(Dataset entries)
::::::

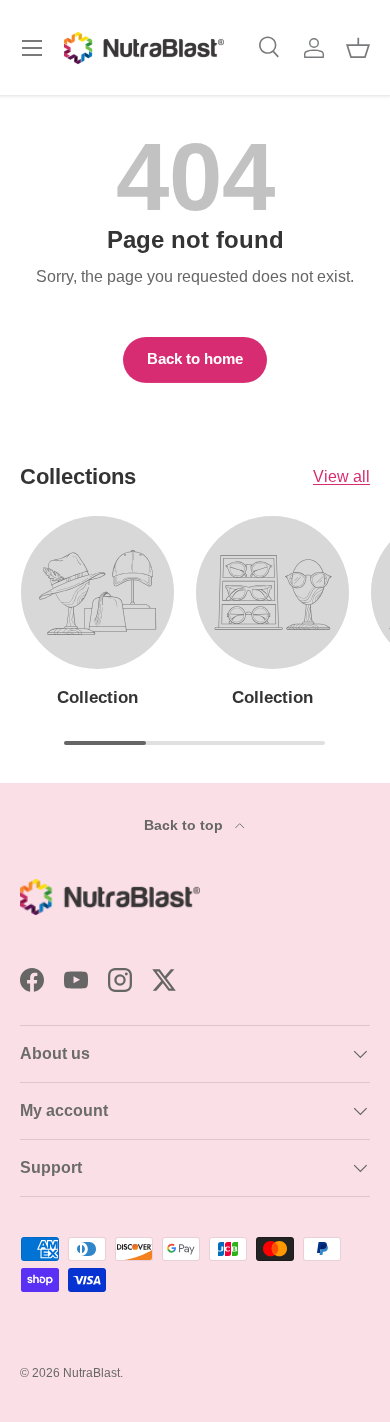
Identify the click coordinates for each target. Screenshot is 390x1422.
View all (341, 476)
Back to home (195, 359)
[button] (358, 48)
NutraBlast (91, 1373)
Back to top (185, 825)
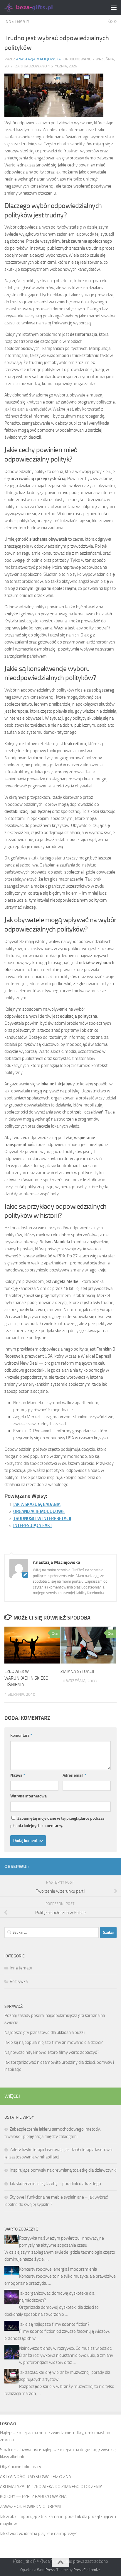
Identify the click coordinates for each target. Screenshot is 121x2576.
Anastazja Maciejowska (38, 59)
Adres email (74, 1775)
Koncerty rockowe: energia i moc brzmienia (58, 2269)
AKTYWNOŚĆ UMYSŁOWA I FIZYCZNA (35, 2476)
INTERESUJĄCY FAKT (32, 1525)
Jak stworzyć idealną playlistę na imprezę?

::::::

**Problem to solve:** Starting from the first line of the entries above, print each line exactly until the line containing "INTERESUJĄCY FAKT (32, 1525)" has been printed, and skip the pictures.

**Output:**
Identify the click coordinates for each target. Screenshot is 390x1422.
View all (341, 476)
Back to home (195, 359)
[button] (358, 48)
NutraBlast (91, 1373)
Back to top (185, 825)
Identify the click coordinates for each target. Screenshot is 121x2576.
Anastazja Maciejowska (38, 59)
Adres email (74, 1775)
Koncerty rockowe: energia i moc brzmienia (58, 2269)
AKTYWNOŚĆ UMYSŁOWA I FIZYCZNA (35, 2476)
INTERESUJĄCY FAKT (32, 1525)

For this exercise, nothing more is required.